Central bank plans to reduce outflow from foreign reserves

The graph shows how the RBF finances current account deficit. Source: FBOS, ANZ Research

A RECENT report released by the ANZ Bank states that the central bank plans to reverse or at least reduce the outflow from foreign reserves.

The Pacific Economic Outlook 2019, released last week stated the Reserve Bank of Fiji was concerned about the recent widening of the current account deficit (CAD) (Figure 5).

According to the report, the CAD is driven by an escalation in motor vehicle imports because of reduced import duty, higher fuel imports as a result of sharp lifts in oil prices as well as increased imports (via a surge in construction activity) including machinery.

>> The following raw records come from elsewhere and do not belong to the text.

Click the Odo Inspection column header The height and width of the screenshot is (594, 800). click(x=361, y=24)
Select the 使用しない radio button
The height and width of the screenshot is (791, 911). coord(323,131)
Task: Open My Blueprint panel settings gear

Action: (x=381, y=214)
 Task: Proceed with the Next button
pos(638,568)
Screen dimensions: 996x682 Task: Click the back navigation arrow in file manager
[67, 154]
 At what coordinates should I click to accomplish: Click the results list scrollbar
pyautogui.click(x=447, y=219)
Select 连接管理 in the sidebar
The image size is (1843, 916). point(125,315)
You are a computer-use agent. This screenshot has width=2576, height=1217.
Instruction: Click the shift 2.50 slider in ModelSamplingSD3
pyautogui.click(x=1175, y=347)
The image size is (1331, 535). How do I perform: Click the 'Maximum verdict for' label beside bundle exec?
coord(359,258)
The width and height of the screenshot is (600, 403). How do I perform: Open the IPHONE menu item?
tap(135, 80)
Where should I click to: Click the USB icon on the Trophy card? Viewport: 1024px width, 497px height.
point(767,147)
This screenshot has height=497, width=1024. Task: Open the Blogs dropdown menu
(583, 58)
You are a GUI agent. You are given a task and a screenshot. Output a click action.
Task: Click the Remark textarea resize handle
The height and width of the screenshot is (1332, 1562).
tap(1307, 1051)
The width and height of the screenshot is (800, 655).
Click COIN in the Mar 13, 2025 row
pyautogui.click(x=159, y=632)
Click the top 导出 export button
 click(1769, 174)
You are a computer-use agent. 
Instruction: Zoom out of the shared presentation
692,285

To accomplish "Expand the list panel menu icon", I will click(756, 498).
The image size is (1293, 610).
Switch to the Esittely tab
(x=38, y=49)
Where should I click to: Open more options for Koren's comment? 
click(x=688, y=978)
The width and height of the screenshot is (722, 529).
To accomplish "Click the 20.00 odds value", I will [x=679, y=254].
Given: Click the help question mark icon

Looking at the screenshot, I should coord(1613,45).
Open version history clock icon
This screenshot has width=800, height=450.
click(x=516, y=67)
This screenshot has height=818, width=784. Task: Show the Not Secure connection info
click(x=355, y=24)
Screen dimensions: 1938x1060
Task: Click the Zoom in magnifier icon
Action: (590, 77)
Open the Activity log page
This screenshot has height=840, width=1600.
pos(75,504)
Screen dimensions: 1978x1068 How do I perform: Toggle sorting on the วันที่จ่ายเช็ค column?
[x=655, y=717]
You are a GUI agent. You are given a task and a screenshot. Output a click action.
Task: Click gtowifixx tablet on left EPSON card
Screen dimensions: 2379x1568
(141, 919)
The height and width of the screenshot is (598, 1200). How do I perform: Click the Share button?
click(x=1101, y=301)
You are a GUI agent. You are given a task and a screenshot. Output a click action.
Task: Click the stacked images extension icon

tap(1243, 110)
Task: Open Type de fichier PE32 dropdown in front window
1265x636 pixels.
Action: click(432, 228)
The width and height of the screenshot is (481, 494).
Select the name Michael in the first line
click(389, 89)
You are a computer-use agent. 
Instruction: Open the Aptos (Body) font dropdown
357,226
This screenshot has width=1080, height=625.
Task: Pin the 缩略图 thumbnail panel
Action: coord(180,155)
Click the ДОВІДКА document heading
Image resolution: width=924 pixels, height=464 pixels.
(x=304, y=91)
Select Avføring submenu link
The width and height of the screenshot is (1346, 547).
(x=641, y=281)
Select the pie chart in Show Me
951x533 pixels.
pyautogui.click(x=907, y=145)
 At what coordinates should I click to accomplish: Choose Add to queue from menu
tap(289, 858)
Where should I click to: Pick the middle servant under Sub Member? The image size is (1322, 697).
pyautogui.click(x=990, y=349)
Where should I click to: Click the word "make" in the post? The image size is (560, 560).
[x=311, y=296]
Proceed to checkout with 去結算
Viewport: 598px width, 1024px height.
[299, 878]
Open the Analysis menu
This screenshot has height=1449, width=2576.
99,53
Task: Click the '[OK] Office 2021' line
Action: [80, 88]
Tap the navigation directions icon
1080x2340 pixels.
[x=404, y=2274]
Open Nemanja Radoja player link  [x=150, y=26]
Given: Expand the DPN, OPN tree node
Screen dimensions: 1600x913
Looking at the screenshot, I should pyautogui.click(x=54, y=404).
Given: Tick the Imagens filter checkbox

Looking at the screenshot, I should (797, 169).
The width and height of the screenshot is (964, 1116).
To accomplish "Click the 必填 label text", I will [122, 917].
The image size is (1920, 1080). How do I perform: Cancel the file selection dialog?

Meanwhile, the report said the deficit was not fully offset by foreign direct investment (FDI).

It stated the balance of the deficit had to be financed out of the nation’s foreign reserves while the requirement to fund the deficit out of reserves grew larger over 2018.

It is relying on lower levels of liquidity from falling foreign reserves to push lending rates higher.

“As bank lending rates rise, the bank is hoping credit growth slows, which would lower demand for imported goods, in particular consumer goods, especially cars.

As CAD improves, the bank would be in a better position to accommodate higher construction activity and absorb shocks from oil and fuel price hikes,” it stated.